Um dos maiores ícones do rap nacional, o cantor e compositor Gabriel O Pensador ingressou com uma ação na Justiça do Rio de Janeiro contra duas das principais plataformas de e-commerce do país, Mercado Livre e Shopee, além de outras sete lojas virtuais. A disputa gira em torno do uso não autorizado de trechos da canção. "Até Quando" translates to **"Até quando"** in Portuguese. There's no need for further translation as it's already grammatically correct and idiomatically sound Portuguese. em produtos como camisetas, quadros e itens de decoração. Lançada em 1993, tornou-se uma das músicas mais emblemáticas do rap brasileiro.

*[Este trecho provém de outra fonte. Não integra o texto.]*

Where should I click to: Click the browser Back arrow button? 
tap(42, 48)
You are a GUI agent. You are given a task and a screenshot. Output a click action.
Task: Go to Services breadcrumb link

Quando uma música se torna um hit e conquista o imaginário popular, é comum que empreendedores vejam nela uma oportunidade para lucrar. No entanto, esse movimento nem sempre respeita os direitos autorais e de imagem dos artistas. É justamente aí que surgem os riscos jurídicos e o ponto de alerta para quem comercializa sem autorização.
De acordo com Luiz Fernando Plastino, advogado do Barcellos Tucunduva Advogados (BTLAW) e especialista em Propriedade IntelectualA Lei de Direitos Autorais proíbe o uso de obras intelectuais, salvo mediante autorização ou em situações específicas, chamadas de limitações dos direitos autorais, nas quais o uso não configura infração. “A reprodução de trechos de uma música em produtos pode ser proibida por lei se a reprodução não se limitar a pequenos trechos e desde que esta não seja a principal característica do produto, nem cause prejuízo injustificado ao autor ou detentor da música”, explica.
Na visão de Kevin de Sousa, advogado de direito civil e mestre em Direito da Personalidade, Sócio no escritório Sousa & Rosa Advogados.A proteção jurídica do artista brasileiro é teoricamente sólida, mas praticamente desafiadora, combinando o artigo 20 do Código Civil – que protege imagem e honra – com os direitos morais do artigo 24 da Lei 9.610/98, criando um escudo duplo.
"Vejo três pilares fundamentais aqui: primeiro, o direito à integridade da obra, que impede sua deturpação; segundo, o direito de paternidade, garantindo o reconhecimento da autoria; terceiro, a proteção contra uso comercial não autorizado que desvirtue o contexto original", argumenta.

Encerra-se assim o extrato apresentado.